Can you get a home loan with a 5% deposit?

Some lenders will allow you to get a home loan with a 5% deposit, however, you may have to pay a higher interest rate than if you had a 20% deposit.

Additionally, you’ll be required to pay Lenders Mortgage Insurance (LMI). LMI is insurance that covers the lender’s losses should you no longer be able to make repayments, also known as a default. If you have anything less than a 20% deposit, you’ll be required to pay LMI. This is because you’re seen as a higher risk borrower and without this insurance policy, the lender is unlikely to lend to you.

LMI can be extremely costly. For an estimated property value of $800,000, with only a 5% deposit, you’d pay almost $35,000 in LMI, according to the Genworth LMI premium calculator.

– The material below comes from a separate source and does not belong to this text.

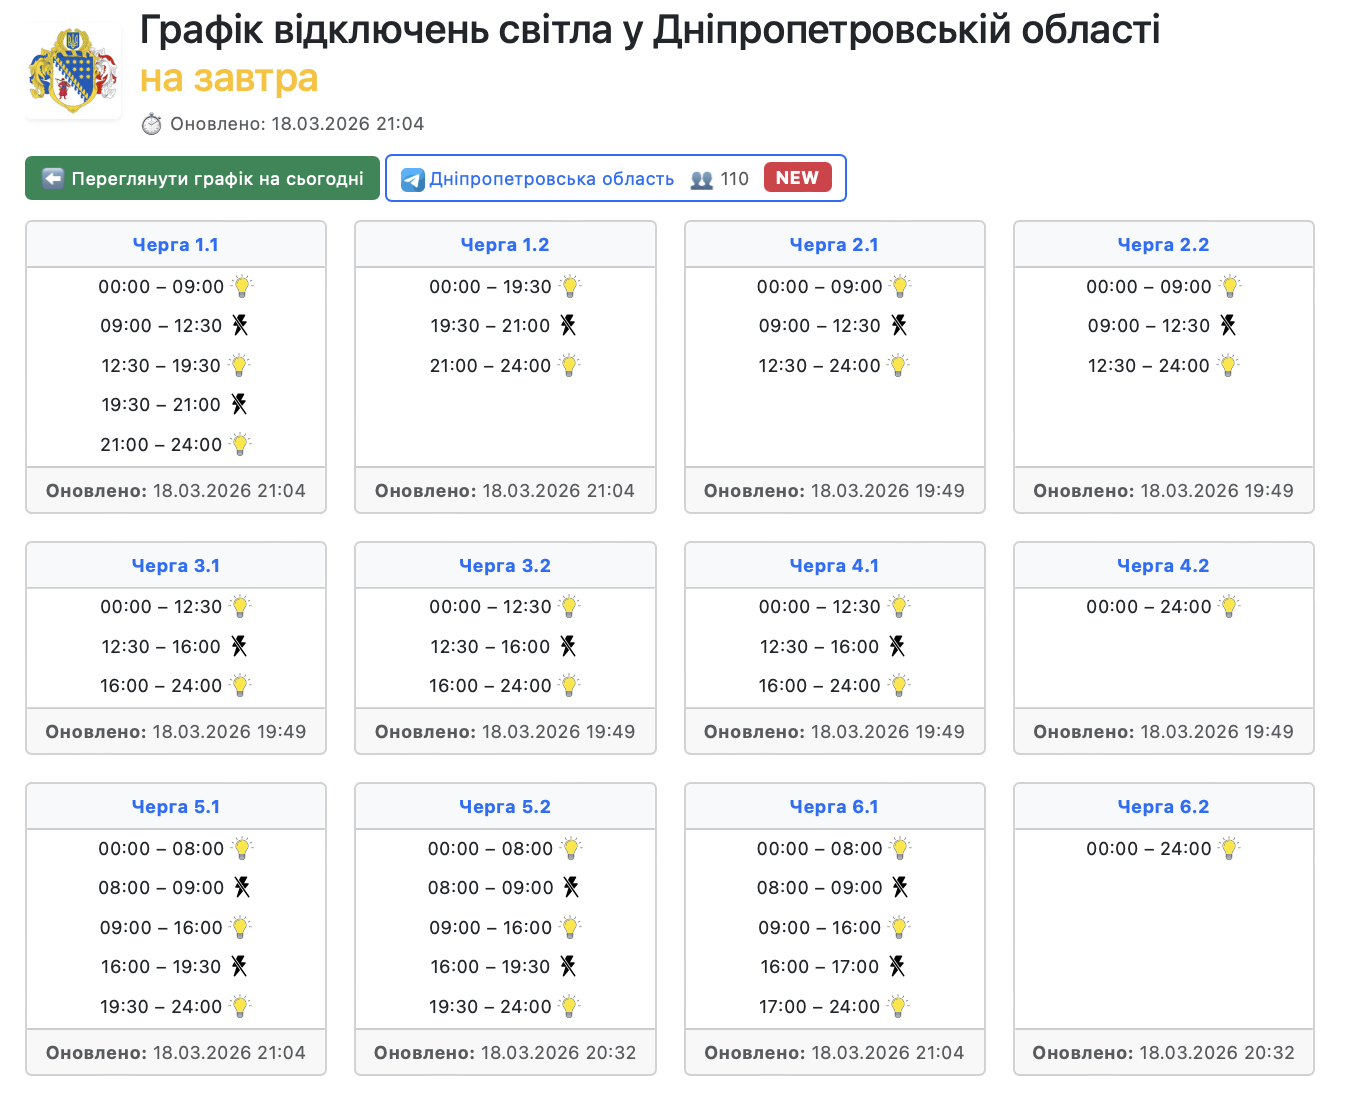Viewport: 1360px width, 1094px height.
Task: Click the subscribers people icon next to 110
Action: (702, 179)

If you’re a first home buyer and you’re struggling to build up a house deposit, but also don’t think you can afford LMI, there is another option available through the First Home Loan Deposit Scheme (FHLDS).

How does the First Home Loan Deposit Scheme work?

Launched at the start of 2020, the FHLDS is a Federal Government scheme designed to make it easier for first-home buyers to enter the housing market.

First-home buyers with at least a 5% deposit will not be required to pay LMI, with the government acting as a guarantor for the rest of the deposit. This money doesn’t go to the borrower, but is rather a guarantee the government will pay what is owed to the lender should the borrower default on the loan.

Only Australian citizens are eligible for the scheme with only 10,000 places available from July 1. For singles to be eligible their taxable income cannot exceed $125,000 per year. For couples, their joint taxable income cannot exceed $200,000, and they must both be first-home buyers. Couples must also either be in a de facto relationship or married. Applicants must also be owner-occupiers, not investors.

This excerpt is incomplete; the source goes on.